I’m trying to use an existing model and adapt it for my own use case and dataset. To do that, I had to change the kind of information that the get_item method of the dataset returns (added some keys to a dictionary). For some reason, the new keys don’t get added when I try to loop over the dataloader that is supposed to load the dataset. During the debugging process I noticed that when accessing my dataset by index, it returns me the keys I added. When I access the dataset by using “enumerate”, it shows me the old keys.

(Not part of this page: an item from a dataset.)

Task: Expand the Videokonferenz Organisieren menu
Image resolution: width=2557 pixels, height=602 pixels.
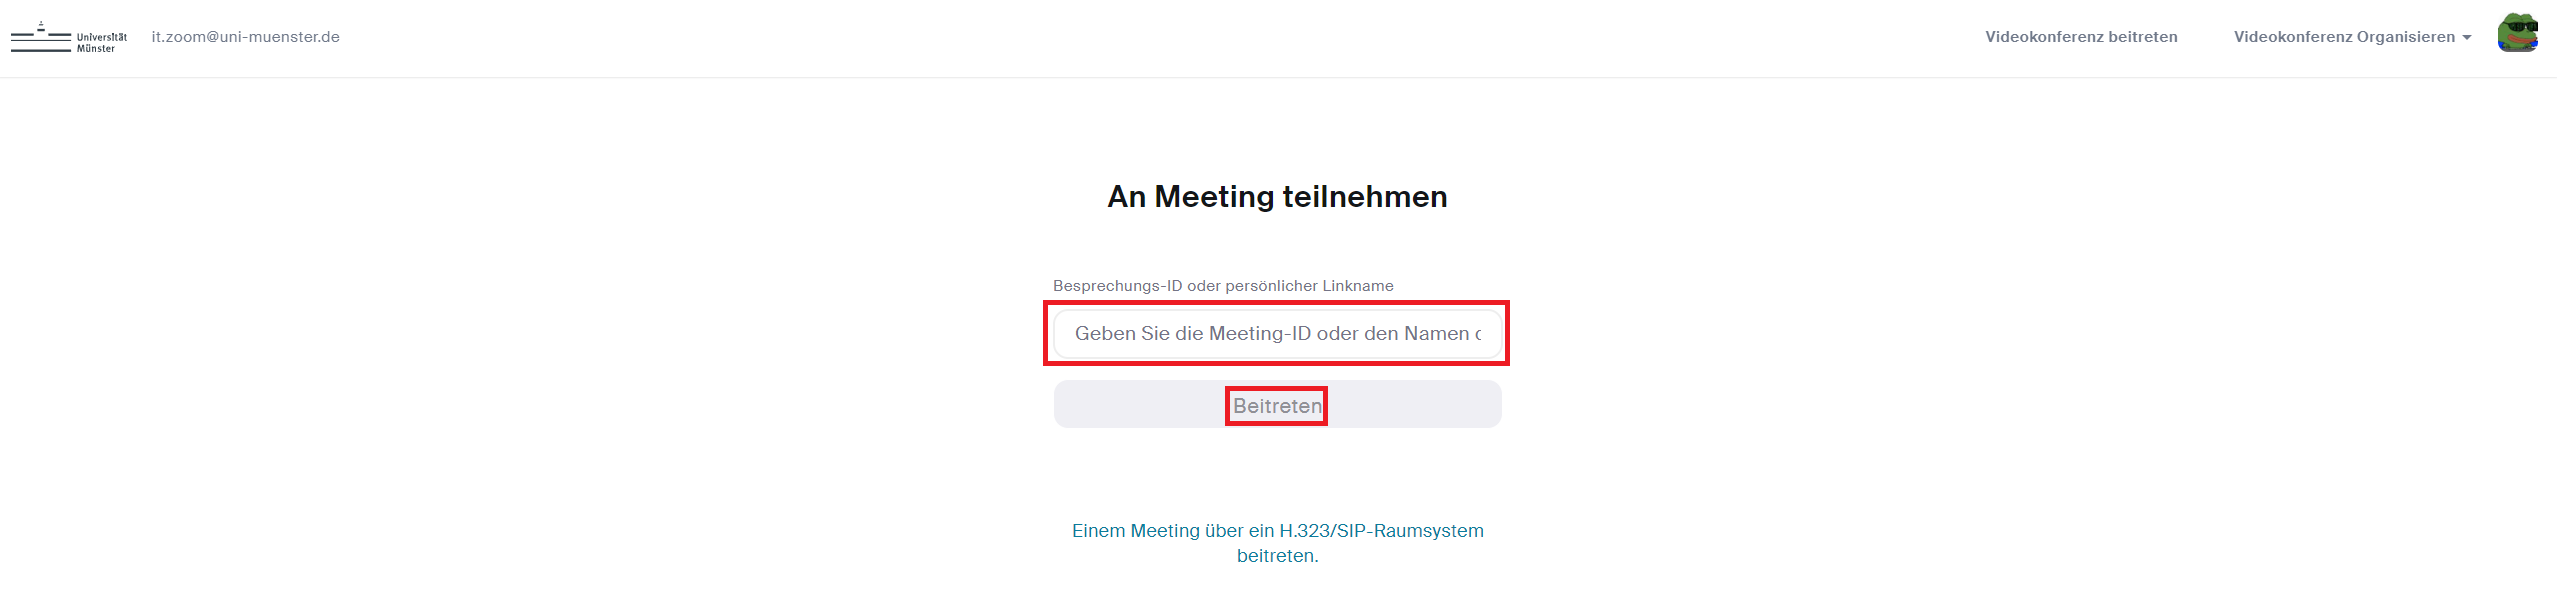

Attached a code snippet from my trainer.fit() method with the outputs:
for batch_idx, batch in enumerate(train_loader):
ic(type(train_loader))
ic(type(train_loader.dataset))
ic(train_loader.dataset[0].keys())
ic(type(train_loader.dataset[0]))
ic(batch.keys())
ic(type(batch))
Outputs:
ic| type(train_loader): <class 'torch.utils.data.dataloader.DataLoader'>
ic| type(train_loader.dataset): <class 'torch.utils.data.dataset.ConcatDataset'>
ic| train_loader.dataset[0].keys(): dict_keys(['src_xyz', 'src_grey', 'tgt_xyz', 'tgt_grey', 'src_overlap', 'tgt_overlap', 'correspondences', 'pose', 'idx', 'overlap_p'])
ic| batch.keys(): dict_keys(['src_xyz', 'tgt_xyz', 'src_overlap', 'tgt_overlap', 'correspondences', 'idx', 'pose', 'overlap_p'])
ic| type(batch): <class 'dict'>
As you can see, the keys in train_loader.dataset[0] are different than in batch. Two questions arise from this:
- How is train_loader.dataset[0] not the same as the batch variable?
- Why do we enumerate over the dataloader, not over dataloader.dataset?
I hope the context is sufficient to understand the question!